On September 15, 2011, Raj Date delivered a speech in Philadelphia entitled “Lessons Learned From the Financial Crisis: the Need for the CFPB.” Although the speech was, in some part, an effort to validate the need for the CFPB in the first place, Mr. Date’s remarks present interesting clues about the CFPB’s early priorities with regard to rulemaking, supervision, and enforcement.
The speech focused on four areas of consumer financial services: mortgage lending and servicing, credit cards, student loans, and small, short-term credit products like overdraft practices. With respect to each area, Mr. Date emphasized the CFPB’s priorities, to be advanced through a combination of supervision, rulemaking and enforcement action. Here, though, I want to concentrate on the mortgage and credit card comments.
For mortgages, the CFPB is continuing its effort to create a simpler, more streamlined disclosure document (“Know Before you Owe”), and plans to create rules to address a borrower’s ability to repay as a lender evaluates that during the underwriting process. Mr. Date also made reference to the CFPB’s desire to “develop some basic standards for mortgage servicing,” which presumably is a reference to the foreclosure documentation issues that have been in the public eye since October of 2010. The speech asserted that “it is simply not acceptable to cut corners.”

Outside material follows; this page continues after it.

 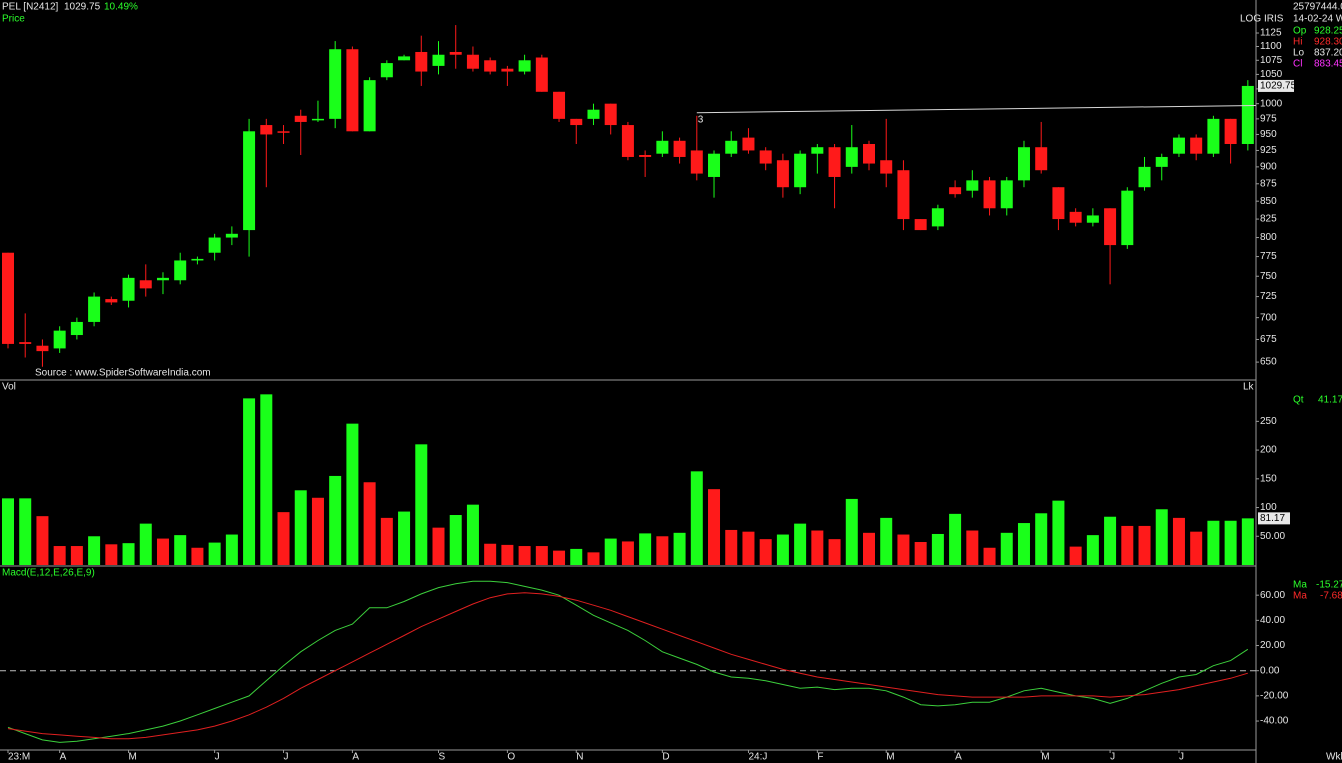 I want to click on x-tick-label: F, so click(x=820, y=758).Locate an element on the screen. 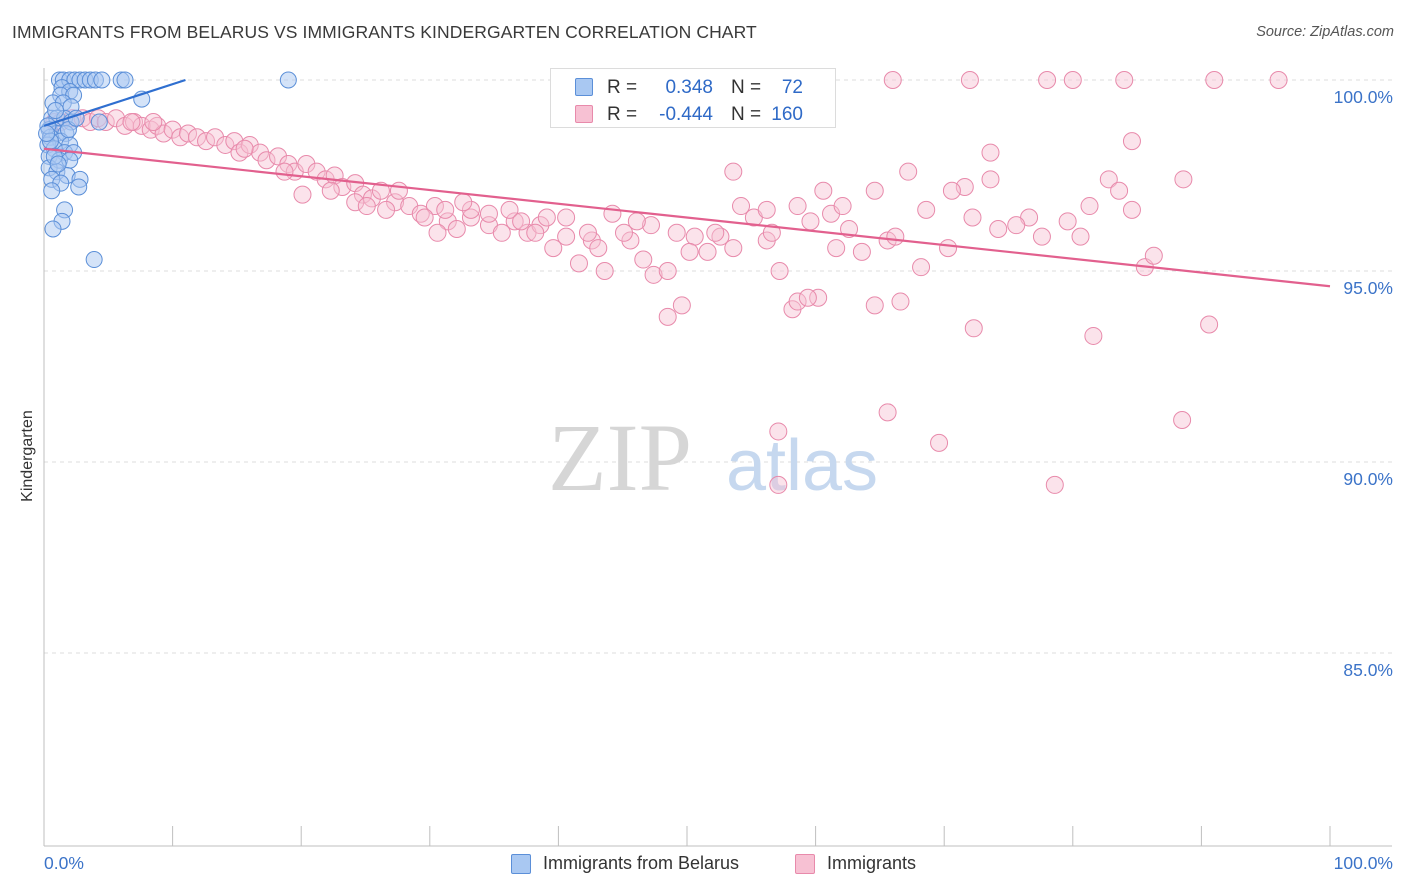 The image size is (1406, 892). legend-swatch-immigrants is located at coordinates (584, 114).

The emphasis on the disclosure document for mortgages is interesting, and I wonder how consumer groups feel about it. I frequently hear consumer advocates attack disclosures on the basis that consumers never read them. I don’t agree with this point of view, and I think it is encouraging that the CFPB is working so hard on a disclosure document for mortgages. Underlying such a project is the idea that consumers need to take responsibility for their own borrowing decisions, and should be expected to do so if the relevant information is delivered to them.

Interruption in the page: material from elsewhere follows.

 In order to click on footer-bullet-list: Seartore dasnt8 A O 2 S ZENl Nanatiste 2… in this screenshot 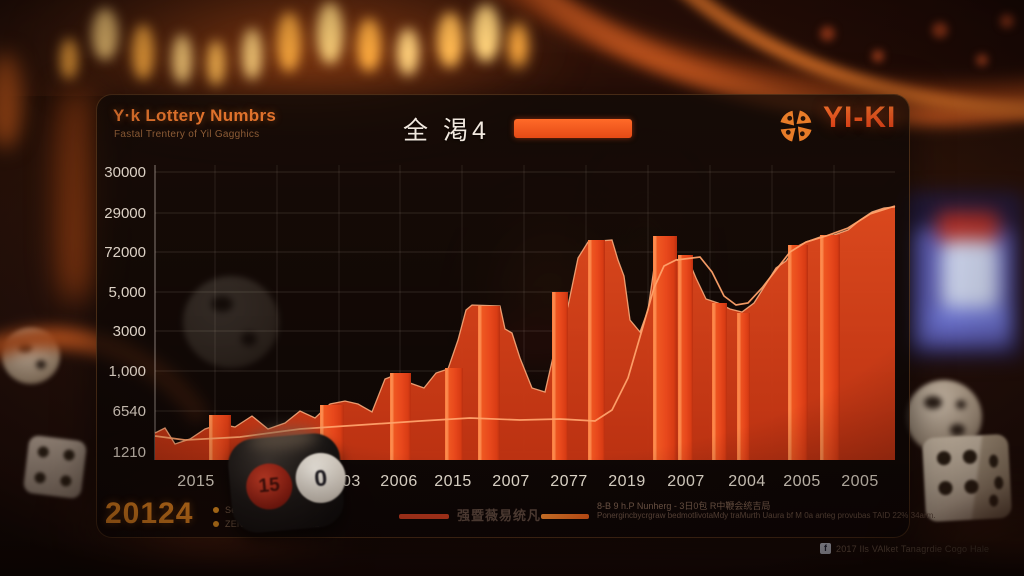, I will do `click(270, 517)`.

But it is clear that the CFPB’s philosophy does not revolve exclusively around disclosures. On the subject of credit cards, Mr. Date made reference to enforcement under the CFPB’s “unfair, deceptive or abusive” authority. “Make no mistake,” he said. “When we find unjustified practices that cause substantial consumer harm, we will take the necessary action to put an end to them.” This statement, coupled with the CFPB’s effort to launch a credit card complaint process on its web site, seems to foreshadow that the CFPB anticipates targeting credit card issuers under its expansive UDAP authority (although it needs a Director before it can do that). Issuers will be left to guess what kind of “unjustified practices” the CFPB might attack, which underlines the uncertainty that such a loose standard creates. If the Bureau is serious about preserving consumer access to credit cards, it should provide the industry with clear guidance about what it considers “unjustified” in advance, rather than relying on its after-the-fact enforcement positions. The same kind of easy-to-understand, clear guidance that the CFPB advocates for consumers is also necessary for financial institutions. Let’s hope that the Bureau applies this idea in both contexts.